Peguei um Uber dia desses. Motorista monossilábico, som alto. Percebo que é venezuelano. A arvorezinha com perfume para o carro, pendurada no espelho retrovisor, tem a estampa da bandeira dos Estados Unidos. Ele tem um semblante sério. Durante a viagem curta, toca Manantial de Amor – que só descobri o nome porque aparecia no painel: Qué lindo es conocer a alguien/ Y sentir la impresión/ De que hace mucho tiempo/ Ya le conocías. Achei interessantíssimo, porque absolutamente tudo parecia estar em contraste naquele microespaço. Mas o estranhamento era só meu.

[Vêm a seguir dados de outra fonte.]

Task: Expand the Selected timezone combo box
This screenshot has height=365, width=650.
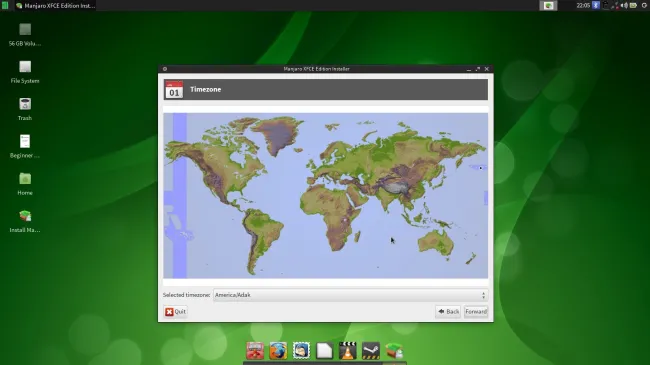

Fiz aula de cerâmica na semana passada, num ateliê lindinho no Vale dos Vinhedos. A professora, com 26 anos de experiência, contou da dificuldade enfrentada para centralizar a argila no torno. Sabe aquela cena poética, das mãos deslizando no barro e ficando sujas, enquanto objetos começam a ser criados? Parece fácil, mas diz que não é tão simples. Para conseguir usar o aparelho, ela resolveu testar o movimento ao contrário do que estava acostumada. Antes disso, precisou convencer as pessoas que mudar o jeito de fazer o trabalho era uma possibilidade. E foi quase mais complicado do que reaprender o processo do avesso.
Almocei ouvindo a história de uma senhora que trabalhou por décadas na casa de outra conhecida senhora da sociedade. E, em poucos minutos de conversa, contou que havia sido proibida pela patroa de usar o elevador, “para dar exemplo às outras empregadas do prédio”. Detalhe: ela subia até o 10º andar. Contou mais uma série de absurdos a que era submetida e, no final, resignada, aceitou esses anos de abusos porque tinha dois filhos para criar e precisava muito daquele emprego. E a boa reputação da dona da casa dissipou-se à medida em que a antiga funcionária falava.

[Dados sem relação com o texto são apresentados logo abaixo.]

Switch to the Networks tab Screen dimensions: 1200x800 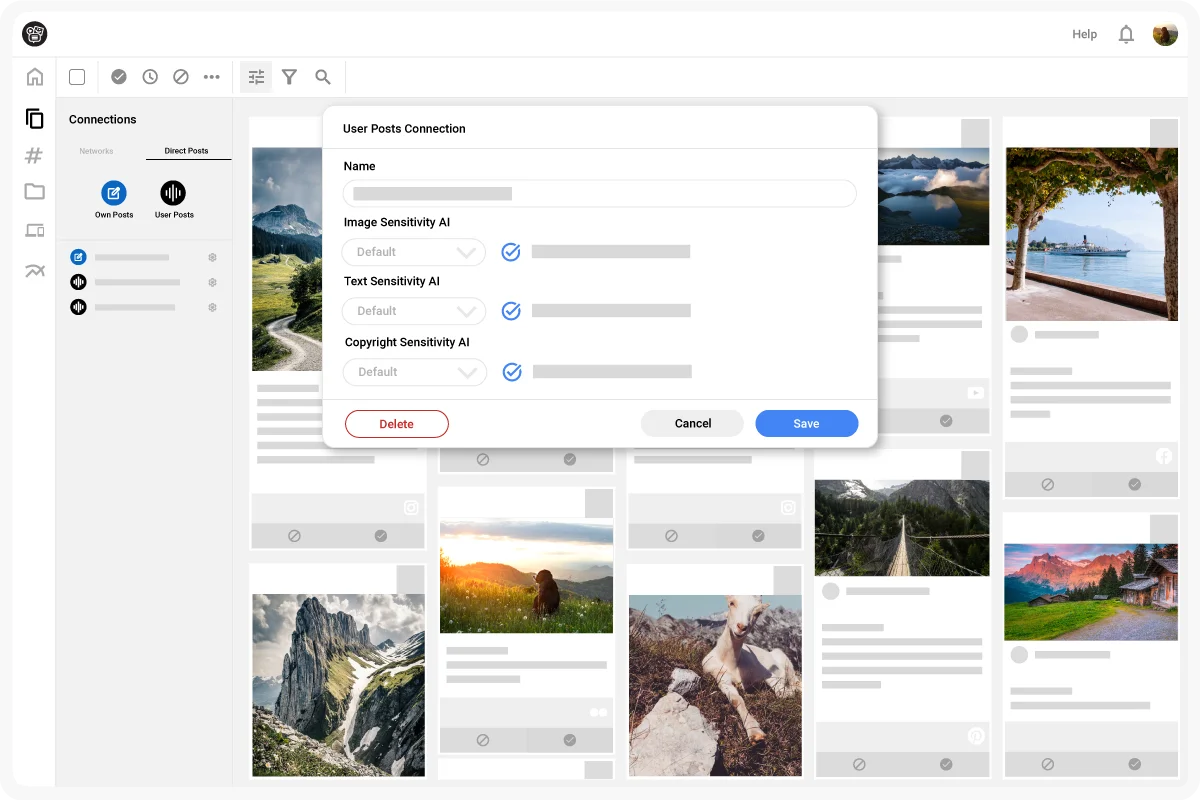tap(96, 151)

Quisera que sempre fosse fácil assim mudar a percepção sobre as pessoas, ao conhecê-las um pouco mais — para o bem ou para o mal.

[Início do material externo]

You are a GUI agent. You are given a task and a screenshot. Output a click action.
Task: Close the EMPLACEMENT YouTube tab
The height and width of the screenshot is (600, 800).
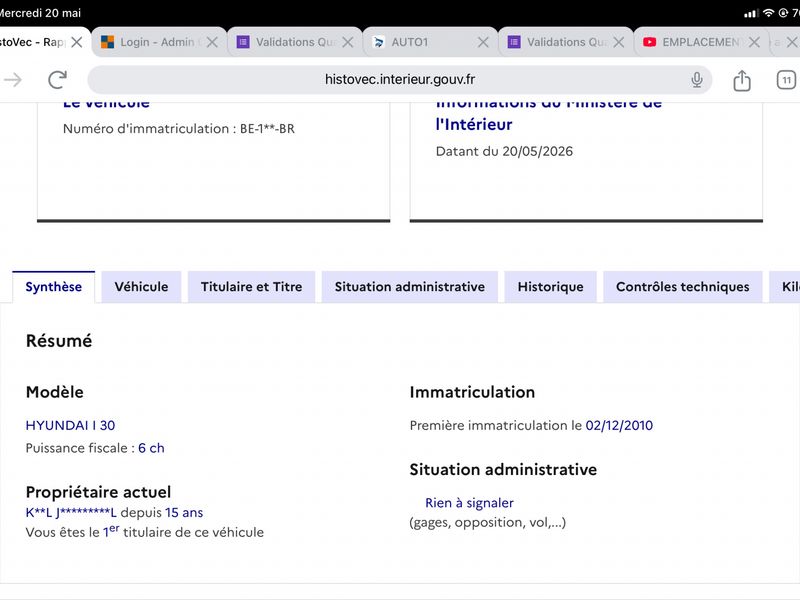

Talvez por isso tenha ficado mais reflexiva do que o normal, ao assistir a um vídeo com uma mulher evocando uma reflexão profunda: se perdesses a memória e precisasse pedir para alguém te lembrar de quem tu és, da forma mais verdadeira possível, a quem confiaria a missão? Quem conhece nossa versão mais verdadeira? Quem entende nossas contradições, vê harmonia no que parece estar em contraste? Acolhe nossas dificuldades e soluções improváveis para as situações? Quem toca nosso senso de humanidade?
Não é tão simples escolher o interlocutor, porque somos bastante complexos, de forma real ou metafórica. Seres humanos são incríveis mesmo, Bruno.